According to Rhianna, Ilube’s 22-year-old daughter who is based at the school in Accra, her dad and a small fundraising team raise money from private donors and philanthropists.

"This year, they raised enough money for every student to be here on a full scholarship,” she said. "Next year, we aim for around 25 per cent of students to be fee paying.”

"The aim is not necessarily to send all of them abroad. It is more to equip them with very high academic skills and inspiration to prepare them well for uni [university] and beyond,” said Rhianna.

So the school that started four years earlier as a two-week summer school at Uganda’s Makerere University has turned into a continental, girls-only science and technology high school.

"It was too short. Students got engaged, but had to go back to their schools and couldn’t progress because their schools were not focused on science,” said Ilube.

There was then a need to keep the students together for a long time. And Ghana stood out.

"I wanted a world-class institution, with outside speakers, in a different part of Africa. And Ghana is well-organised, easy to operate in, values education, and a peaceful country, and parents are quite positive to send their children there,” he said.

But the school is more than an academic institution. It is a metaphor for what Ilube plans to achieve for the whole of Africa. A continent, he said, that wields so much power with its 1.2 billion people and immense size — it’s so big that India, China, Europe, and North America can all fit in it. Yet, he said, a "pre-colonial” mindset has held the continent back.

"We are very fragmented in our minds,” he said. African countries "don’t really work together. The world doesn’t really feel the impact of what would be the world’s most powerful continent.”

And that is where his school idea fits in.

"So the [the few people] working with each other as engineers from different countries can bring about pan-Africanism,” he said.

And making a difference to the world – however little that could be – is what haunts him, even keeps him awake at night.

"Am I really making a difference to the world I live in?” he asks himself sometimes. "And a difference, it doesn’t mean always a big thing,” he said.

"There is an area of science about chaos, where a small change here can make a big change there.

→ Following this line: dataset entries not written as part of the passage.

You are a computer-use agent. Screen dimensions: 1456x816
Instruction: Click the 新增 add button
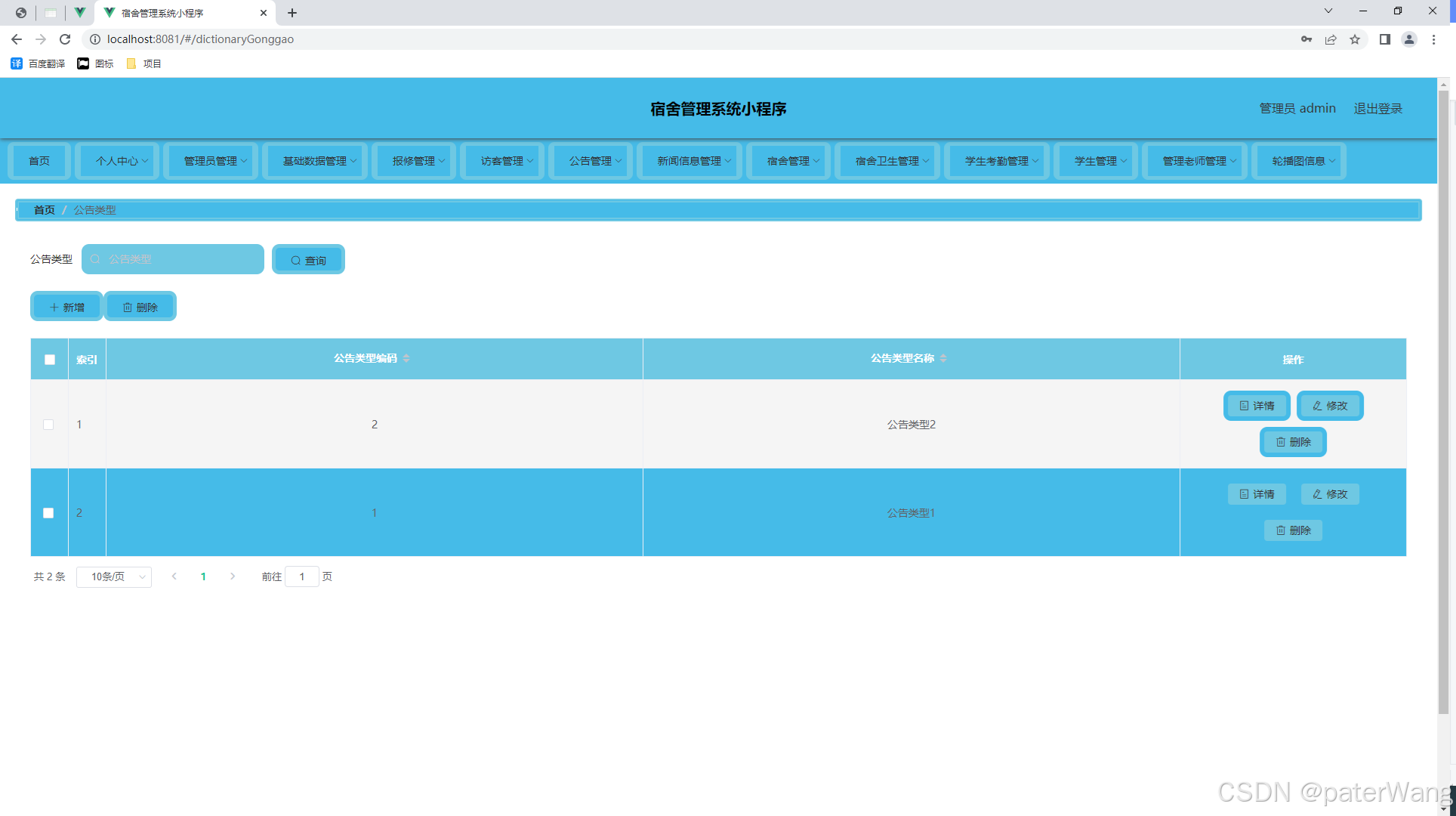[66, 307]
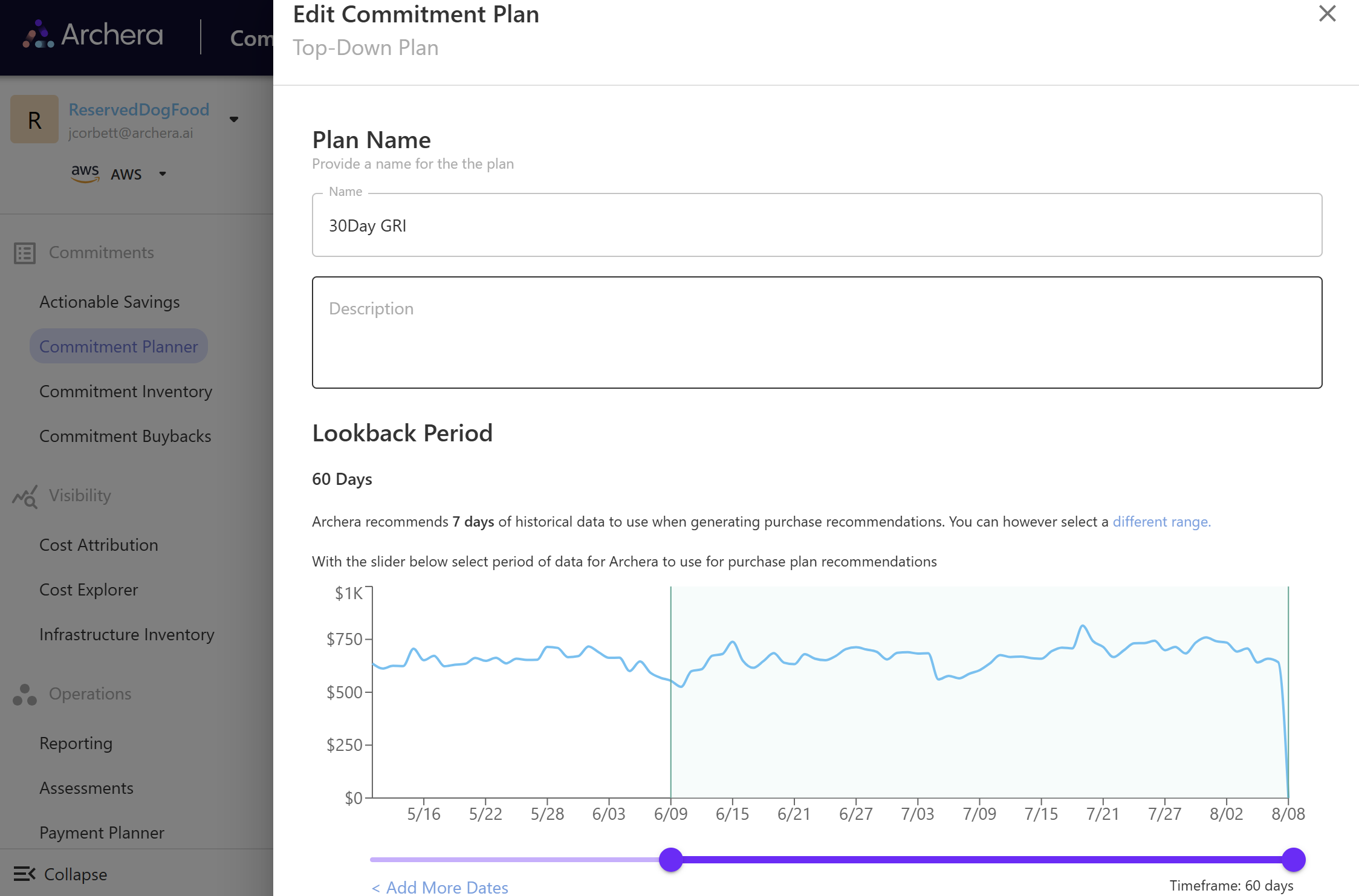
Task: Click inside the Description field
Action: [x=816, y=333]
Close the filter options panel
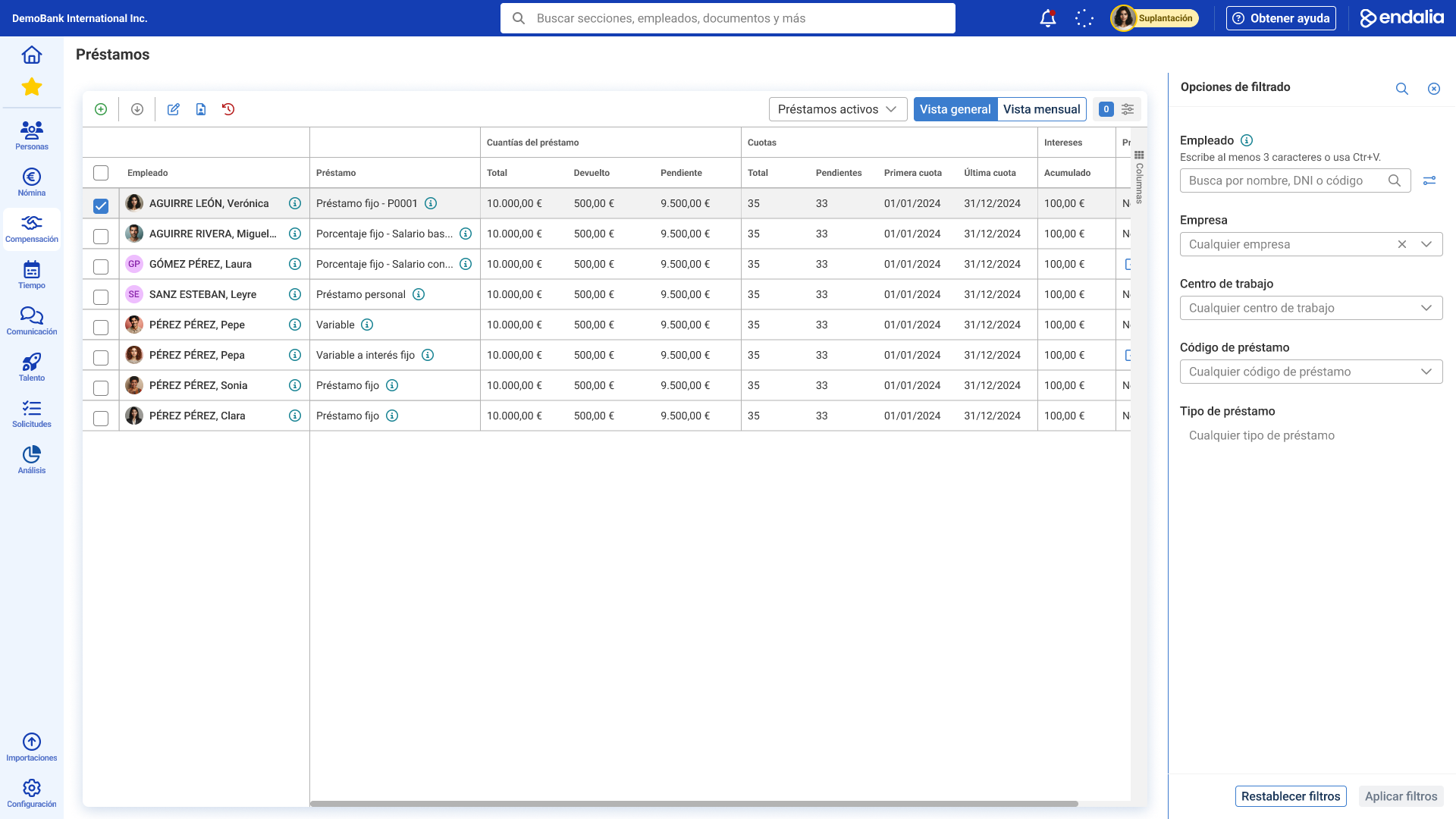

A butterfly flutters its wings in Brazil and it can cause a tornado in Tokyo – a ripple effect over there,” he said poetically, now deep into scientific reasoning.

"In a sense, [I hope] to create ripples that can cause an impact, though I might not live to see the impact I suppose. So what keeps me awake at night is, am I creating ripples that might cause an effect in the future?” he asked, rhetorically.

The morning clouds had begun clearing over the café in Richmond. And outside the glass windows of the café, people were rushing to work, buses zipping back and forth. Ilube would soon be no exception. He’d emptied his glass of water by now.

The man who enjoys reading Ian Rankin’s fiction and graphic novels, going to the cinema, playing rugby – his son, Matthew, 18, plays it too – and walking in Richmond’s park in his spare time, left the café and looked left and right as he crossed the road to his workplace nearby.

He grew smaller in the distance and then disappeared in the crowd. Nobody seemed to notice this new figure on a UK celebrity list. And Ilube likes it that way – keeping a low profile.

The writer is a Rwandan freelance journalist. A Chevening Scholar, he is currently pursuing an MA Investigative Journalism Programme at City, University of London.